++++ Entries shown

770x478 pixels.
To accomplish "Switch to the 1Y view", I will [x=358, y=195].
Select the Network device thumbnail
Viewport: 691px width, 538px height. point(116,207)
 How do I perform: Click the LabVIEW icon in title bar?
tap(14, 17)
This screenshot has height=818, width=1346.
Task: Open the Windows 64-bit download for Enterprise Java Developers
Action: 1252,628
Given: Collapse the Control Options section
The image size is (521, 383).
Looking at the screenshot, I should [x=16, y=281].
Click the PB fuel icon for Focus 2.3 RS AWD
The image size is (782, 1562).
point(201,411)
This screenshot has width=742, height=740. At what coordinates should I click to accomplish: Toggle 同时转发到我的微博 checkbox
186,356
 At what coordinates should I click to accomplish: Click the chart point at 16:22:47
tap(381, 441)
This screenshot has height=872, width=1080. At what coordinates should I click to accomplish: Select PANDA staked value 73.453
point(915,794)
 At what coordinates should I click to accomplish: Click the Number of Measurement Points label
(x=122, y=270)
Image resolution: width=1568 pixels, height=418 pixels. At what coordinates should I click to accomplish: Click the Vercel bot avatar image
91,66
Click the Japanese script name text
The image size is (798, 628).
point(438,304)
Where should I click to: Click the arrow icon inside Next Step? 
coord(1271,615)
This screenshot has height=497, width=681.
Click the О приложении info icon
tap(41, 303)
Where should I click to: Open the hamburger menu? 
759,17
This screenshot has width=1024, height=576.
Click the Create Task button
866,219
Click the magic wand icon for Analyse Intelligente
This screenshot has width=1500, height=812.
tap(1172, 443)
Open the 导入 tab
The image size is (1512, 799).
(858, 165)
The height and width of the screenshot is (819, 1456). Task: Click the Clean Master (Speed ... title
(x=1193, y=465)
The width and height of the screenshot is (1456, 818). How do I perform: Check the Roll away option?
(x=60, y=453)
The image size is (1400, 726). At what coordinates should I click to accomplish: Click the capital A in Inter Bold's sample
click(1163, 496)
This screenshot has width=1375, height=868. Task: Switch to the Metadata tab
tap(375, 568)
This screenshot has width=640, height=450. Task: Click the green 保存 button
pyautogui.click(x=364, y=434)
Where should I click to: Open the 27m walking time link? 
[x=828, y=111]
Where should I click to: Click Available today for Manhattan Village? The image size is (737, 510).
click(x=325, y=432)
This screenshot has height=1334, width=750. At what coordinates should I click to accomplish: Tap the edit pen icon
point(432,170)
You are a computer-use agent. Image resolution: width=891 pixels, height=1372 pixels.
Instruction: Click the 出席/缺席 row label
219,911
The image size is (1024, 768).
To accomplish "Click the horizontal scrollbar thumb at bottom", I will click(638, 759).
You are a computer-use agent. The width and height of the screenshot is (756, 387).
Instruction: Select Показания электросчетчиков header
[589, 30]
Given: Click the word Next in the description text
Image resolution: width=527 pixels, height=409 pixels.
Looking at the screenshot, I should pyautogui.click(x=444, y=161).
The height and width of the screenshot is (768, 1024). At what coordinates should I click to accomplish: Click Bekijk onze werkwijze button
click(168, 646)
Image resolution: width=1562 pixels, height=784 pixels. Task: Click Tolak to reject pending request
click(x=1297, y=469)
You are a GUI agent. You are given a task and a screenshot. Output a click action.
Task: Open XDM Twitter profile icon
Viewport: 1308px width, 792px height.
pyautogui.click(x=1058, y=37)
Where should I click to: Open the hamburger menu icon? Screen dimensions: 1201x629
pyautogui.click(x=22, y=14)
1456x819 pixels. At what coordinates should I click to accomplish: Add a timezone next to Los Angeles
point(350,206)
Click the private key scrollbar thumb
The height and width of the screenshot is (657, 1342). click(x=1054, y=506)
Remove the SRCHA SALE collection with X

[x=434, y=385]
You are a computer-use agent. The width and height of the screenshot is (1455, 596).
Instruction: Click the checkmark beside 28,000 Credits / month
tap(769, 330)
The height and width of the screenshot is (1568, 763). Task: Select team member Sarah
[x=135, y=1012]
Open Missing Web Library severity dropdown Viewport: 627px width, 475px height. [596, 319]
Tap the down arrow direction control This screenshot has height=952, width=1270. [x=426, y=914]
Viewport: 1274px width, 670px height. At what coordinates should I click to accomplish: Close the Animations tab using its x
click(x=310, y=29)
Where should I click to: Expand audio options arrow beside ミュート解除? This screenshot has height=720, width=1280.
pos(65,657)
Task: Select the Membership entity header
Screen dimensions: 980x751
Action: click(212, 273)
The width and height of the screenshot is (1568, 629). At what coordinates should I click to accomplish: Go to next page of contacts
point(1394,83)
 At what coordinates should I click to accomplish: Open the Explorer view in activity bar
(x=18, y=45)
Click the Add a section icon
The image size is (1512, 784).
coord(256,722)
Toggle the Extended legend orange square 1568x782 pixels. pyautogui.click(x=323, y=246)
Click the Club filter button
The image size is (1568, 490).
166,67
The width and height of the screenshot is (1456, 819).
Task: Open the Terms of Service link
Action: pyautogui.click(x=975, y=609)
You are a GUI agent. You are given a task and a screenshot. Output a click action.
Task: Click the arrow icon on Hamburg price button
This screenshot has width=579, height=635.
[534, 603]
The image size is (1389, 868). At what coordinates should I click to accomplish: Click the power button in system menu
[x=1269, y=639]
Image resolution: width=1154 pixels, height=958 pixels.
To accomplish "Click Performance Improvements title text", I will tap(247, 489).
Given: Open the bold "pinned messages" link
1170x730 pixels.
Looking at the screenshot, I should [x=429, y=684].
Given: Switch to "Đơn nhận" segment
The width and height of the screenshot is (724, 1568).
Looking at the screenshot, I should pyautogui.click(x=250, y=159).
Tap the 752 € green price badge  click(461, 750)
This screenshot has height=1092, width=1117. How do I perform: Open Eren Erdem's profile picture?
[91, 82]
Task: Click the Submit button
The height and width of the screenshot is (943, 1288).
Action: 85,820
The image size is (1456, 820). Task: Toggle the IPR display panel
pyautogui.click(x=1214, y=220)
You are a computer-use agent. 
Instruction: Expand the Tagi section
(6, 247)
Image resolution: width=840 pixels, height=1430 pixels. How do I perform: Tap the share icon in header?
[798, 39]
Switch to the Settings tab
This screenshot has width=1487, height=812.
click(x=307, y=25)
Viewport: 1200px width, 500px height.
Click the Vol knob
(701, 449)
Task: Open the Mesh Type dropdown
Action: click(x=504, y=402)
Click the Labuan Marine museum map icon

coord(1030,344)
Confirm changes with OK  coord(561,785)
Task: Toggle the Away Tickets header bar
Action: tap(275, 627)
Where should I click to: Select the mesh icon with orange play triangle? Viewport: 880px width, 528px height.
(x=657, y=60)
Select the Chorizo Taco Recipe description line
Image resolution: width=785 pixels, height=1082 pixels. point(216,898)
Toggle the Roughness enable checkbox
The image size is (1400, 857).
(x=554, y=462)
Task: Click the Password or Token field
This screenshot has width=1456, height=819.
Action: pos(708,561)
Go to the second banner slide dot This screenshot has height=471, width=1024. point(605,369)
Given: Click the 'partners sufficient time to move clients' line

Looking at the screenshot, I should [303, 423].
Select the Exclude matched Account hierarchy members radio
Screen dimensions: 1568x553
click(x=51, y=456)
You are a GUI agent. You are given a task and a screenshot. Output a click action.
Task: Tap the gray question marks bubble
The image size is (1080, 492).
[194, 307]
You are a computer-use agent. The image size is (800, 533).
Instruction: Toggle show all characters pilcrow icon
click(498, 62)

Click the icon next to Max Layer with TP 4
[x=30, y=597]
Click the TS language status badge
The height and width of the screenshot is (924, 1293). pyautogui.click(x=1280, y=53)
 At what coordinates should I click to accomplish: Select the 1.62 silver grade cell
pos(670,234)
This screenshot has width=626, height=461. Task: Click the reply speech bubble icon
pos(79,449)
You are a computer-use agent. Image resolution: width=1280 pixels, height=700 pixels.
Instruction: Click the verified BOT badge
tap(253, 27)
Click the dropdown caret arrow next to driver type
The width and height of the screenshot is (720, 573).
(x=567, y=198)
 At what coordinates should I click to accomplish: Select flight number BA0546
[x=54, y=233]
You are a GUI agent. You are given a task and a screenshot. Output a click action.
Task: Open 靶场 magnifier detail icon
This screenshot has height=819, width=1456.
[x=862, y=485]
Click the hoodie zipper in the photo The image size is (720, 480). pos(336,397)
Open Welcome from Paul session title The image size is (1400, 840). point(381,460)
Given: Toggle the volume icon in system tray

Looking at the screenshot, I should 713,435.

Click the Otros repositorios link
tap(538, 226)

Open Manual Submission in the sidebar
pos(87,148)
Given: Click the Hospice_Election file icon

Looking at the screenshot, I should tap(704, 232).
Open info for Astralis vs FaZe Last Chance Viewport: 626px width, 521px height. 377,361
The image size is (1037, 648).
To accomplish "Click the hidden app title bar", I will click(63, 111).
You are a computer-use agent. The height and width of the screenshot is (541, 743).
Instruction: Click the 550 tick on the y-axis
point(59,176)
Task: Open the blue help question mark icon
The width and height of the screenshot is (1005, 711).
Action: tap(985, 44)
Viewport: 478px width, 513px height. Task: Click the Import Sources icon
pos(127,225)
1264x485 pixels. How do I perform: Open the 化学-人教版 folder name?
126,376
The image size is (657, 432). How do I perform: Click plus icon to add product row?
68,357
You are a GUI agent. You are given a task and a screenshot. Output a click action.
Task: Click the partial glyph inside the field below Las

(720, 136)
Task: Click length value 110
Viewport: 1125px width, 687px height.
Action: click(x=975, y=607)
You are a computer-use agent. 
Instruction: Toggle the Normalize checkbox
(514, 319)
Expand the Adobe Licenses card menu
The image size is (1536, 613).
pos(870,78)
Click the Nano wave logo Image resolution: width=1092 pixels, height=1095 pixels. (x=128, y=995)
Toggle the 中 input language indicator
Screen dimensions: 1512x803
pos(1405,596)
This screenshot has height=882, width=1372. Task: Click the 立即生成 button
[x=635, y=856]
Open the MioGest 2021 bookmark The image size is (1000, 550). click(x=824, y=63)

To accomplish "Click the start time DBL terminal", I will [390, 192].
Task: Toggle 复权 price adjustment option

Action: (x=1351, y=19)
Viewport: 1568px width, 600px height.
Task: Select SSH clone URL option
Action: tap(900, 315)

++++++++

### The request
Print the items from the line with "Click the Nano" through the end of the items, reproducing them exactly.

### Output of the exercise
Click the Nano wave logo Image resolution: width=1092 pixels, height=1095 pixels. (x=128, y=995)
Toggle the 中 input language indicator
Screen dimensions: 1512x803
pos(1405,596)
This screenshot has height=882, width=1372. Task: Click the 立即生成 button
[x=635, y=856]
Open the MioGest 2021 bookmark The image size is (1000, 550). click(x=824, y=63)

To accomplish "Click the start time DBL terminal", I will [390, 192].
Task: Toggle 复权 price adjustment option

Action: (x=1351, y=19)
Viewport: 1568px width, 600px height.
Task: Select SSH clone URL option
Action: tap(900, 315)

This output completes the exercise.